Exercise objective. For each line below, return an exact copy.

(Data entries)

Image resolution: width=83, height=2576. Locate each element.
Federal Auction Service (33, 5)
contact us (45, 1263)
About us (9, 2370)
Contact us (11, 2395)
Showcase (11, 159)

Answer to the exercise.
Image resolution: width=83, height=2576. Locate each element.
Federal Auction Service (33, 5)
contact us (45, 1263)
About us (9, 2370)
Contact us (11, 2395)
Showcase (11, 159)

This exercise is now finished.